Population Size

Population size is the number of individuals in a population, but in evolutionary biology and population genetics, the number that matters is rarely the number you can count. The census count — the total number of living individuals — overestimates the genetic and evolutionary capacity of most populations because not all individuals reproduce, and not all reproduce equally. What drives genetic drift, natural selection, and the accumulation of deleterious mutations is the breeding population: the subset of individuals that actually contribute offspring to the next generation.

The distinction between census population size (N) and effective population size (N_e) is one of the most consequential scale shifts in evolutionary theory. A population of 10,000 individuals where only 100 breed has an effective size closer to 100 than to 10,000. Variance in reproductive success, sex ratio imbalance, and non-random mating all reduce N_e below N. For predicting allele frequency changes, fixation probabilities, and the rate of drift, N_e is the operative number.

This discrepancy is not a statistical quirk. It is a structural feature of sexual populations. In most species, reproductive success follows a highly skewed distribution: a small fraction of individuals produce most of the offspring. The result is that the evolutionary dynamics of a population are governed by a much smaller effective pool than headcounts suggest. Conservation geneticists who use census numbers to assess genetic viability routinely overestimate the resilience of endangered populations.

Population size determines which evolutionary forces dominate. In large populations, natural selection is efficient: advantageous alleles spread rapidly, and deleterious alleles are purged. In small populations, genetic drift dominates: random sampling error in reproduction can fix even mildly deleterious alleles, and advantageous alleles can be lost by chance. The nearly neutral theory of molecular evolution formalizes this: the boundary between "selected" and "neutral" variants is not a property of the variant alone but a function of population size. A slightly deleterious mutation that is efficiently removed in a population of millions may drift to fixation in a population of hundreds.

The interaction between population size and Muller's ratchet is particularly severe for asexual populations. Without recombination to restore the least-loaded class, small asexual populations accumulate deleterious mutations irreversibly. The speed of the ratchet depends directly on effective population size: smaller populations click faster. This is why asexual lineages in nature are typically found at large population sizes — the small ones have gone extinct.

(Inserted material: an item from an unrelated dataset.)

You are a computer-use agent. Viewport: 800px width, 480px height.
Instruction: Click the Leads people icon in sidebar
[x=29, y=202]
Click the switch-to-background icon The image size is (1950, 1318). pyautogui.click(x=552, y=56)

A population bottleneck is a drastic reduction in population size — often caused by disease, climate catastrophe, or habitat fragmentation — that strips genetic diversity and leaves the surviving population vulnerable to inbreeding depression and drift. Bottlenecks illustrate the nonlinearity of population size effects: a brief period at very low size can alter allele frequencies more dramatically than prolonged moderate size, because rare alleles are lost stochastically and cannot be recovered except by mutation or migration.

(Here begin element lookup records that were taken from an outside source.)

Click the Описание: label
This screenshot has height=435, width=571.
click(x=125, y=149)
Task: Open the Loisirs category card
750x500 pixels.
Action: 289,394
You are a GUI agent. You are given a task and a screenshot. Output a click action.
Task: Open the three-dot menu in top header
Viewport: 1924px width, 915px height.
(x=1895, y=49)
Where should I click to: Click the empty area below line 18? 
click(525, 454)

The founder effect is a special case of bottleneck: when a small number of individuals colonize a new habitat, they carry only a sample of the source population's genetic variation. This sampling error can produce rapid phenotypic divergence even without directional selection, because the founders happen to carry unusual allele frequencies. The evolutionary history of many island species — and of human populations after out-of-Africa migration — is shaped by founder effects.

The traditional framework treats population size as a fixed ecological parameter. But in systems where evolution is artificially accelerated or compressed, population size becomes a design variable. In evolutionary computation, researchers manipulate effective population size through selection pressure and elitism to control the trade-off between exploration and exploitation.

The deeper systems-theoretic point: population size is not merely a demographic fact. It is a control parameter that determines the phase of evolutionary dynamics. Below a critical size, drift dominates and populations lose adaptation. Above a critical size, selection dominates and populations can maintain complex traits. The transition between these regimes is a scale boundary in the literal sense: the same population, described at different scales, exhibits qualitatively different evolutionary behavior.

Population size is the thermostat of evolution. Turn it down, and randomness freezes adaptation in place. Turn it up, and selection burns away everything that is not fit. The mistake is to treat it as a background condition rather than the central dial.